> ACTION ITEM: What is needed is a word-for-word restatement of all the entries.

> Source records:
▼

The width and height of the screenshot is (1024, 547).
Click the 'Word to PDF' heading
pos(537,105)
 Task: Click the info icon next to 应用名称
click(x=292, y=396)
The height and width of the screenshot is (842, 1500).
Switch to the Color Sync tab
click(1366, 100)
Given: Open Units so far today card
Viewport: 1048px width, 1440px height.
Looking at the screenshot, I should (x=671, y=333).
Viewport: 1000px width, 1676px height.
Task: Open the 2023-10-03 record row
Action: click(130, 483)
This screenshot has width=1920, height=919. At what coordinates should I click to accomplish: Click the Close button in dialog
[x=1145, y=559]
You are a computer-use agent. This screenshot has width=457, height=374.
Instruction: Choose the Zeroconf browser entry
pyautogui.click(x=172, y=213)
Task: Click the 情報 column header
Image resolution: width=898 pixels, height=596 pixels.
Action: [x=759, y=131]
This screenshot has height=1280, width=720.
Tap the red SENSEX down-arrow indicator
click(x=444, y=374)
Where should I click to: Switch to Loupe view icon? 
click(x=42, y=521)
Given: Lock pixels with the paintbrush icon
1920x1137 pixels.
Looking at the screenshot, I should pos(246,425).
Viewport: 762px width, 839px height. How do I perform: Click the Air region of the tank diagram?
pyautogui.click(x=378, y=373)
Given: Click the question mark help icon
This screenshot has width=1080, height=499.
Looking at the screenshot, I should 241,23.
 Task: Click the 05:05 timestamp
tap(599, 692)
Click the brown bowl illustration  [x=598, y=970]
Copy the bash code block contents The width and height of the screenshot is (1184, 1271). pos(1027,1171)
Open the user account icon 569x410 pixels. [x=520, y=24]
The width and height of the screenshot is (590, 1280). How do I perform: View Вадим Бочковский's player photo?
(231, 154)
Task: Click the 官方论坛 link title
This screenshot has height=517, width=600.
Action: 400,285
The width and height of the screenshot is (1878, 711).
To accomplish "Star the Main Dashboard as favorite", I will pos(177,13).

▲

> REPLY:
The width and height of the screenshot is (1024, 547).
Click the 'Word to PDF' heading
pos(537,105)
 Task: Click the info icon next to 应用名称
click(x=292, y=396)
The height and width of the screenshot is (842, 1500).
Switch to the Color Sync tab
click(1366, 100)
Given: Open Units so far today card
Viewport: 1048px width, 1440px height.
Looking at the screenshot, I should (x=671, y=333).
Viewport: 1000px width, 1676px height.
Task: Open the 2023-10-03 record row
Action: click(130, 483)
This screenshot has width=1920, height=919. At what coordinates should I click to accomplish: Click the Close button in dialog
[x=1145, y=559]
You are a computer-use agent. This screenshot has width=457, height=374.
Instruction: Choose the Zeroconf browser entry
pyautogui.click(x=172, y=213)
Task: Click the 情報 column header
Image resolution: width=898 pixels, height=596 pixels.
Action: [x=759, y=131]
This screenshot has height=1280, width=720.
Tap the red SENSEX down-arrow indicator
click(x=444, y=374)
Where should I click to: Switch to Loupe view icon? 
click(x=42, y=521)
Given: Lock pixels with the paintbrush icon
1920x1137 pixels.
Looking at the screenshot, I should pos(246,425).
Viewport: 762px width, 839px height. How do I perform: Click the Air region of the tank diagram?
pyautogui.click(x=378, y=373)
Given: Click the question mark help icon
This screenshot has width=1080, height=499.
Looking at the screenshot, I should 241,23.
 Task: Click the 05:05 timestamp
tap(599, 692)
Click the brown bowl illustration  [x=598, y=970]
Copy the bash code block contents The width and height of the screenshot is (1184, 1271). pos(1027,1171)
Open the user account icon 569x410 pixels. [x=520, y=24]
The width and height of the screenshot is (590, 1280). How do I perform: View Вадим Бочковский's player photo?
(231, 154)
Task: Click the 官方论坛 link title
This screenshot has height=517, width=600.
Action: 400,285
The width and height of the screenshot is (1878, 711).
To accomplish "Star the Main Dashboard as favorite", I will pos(177,13).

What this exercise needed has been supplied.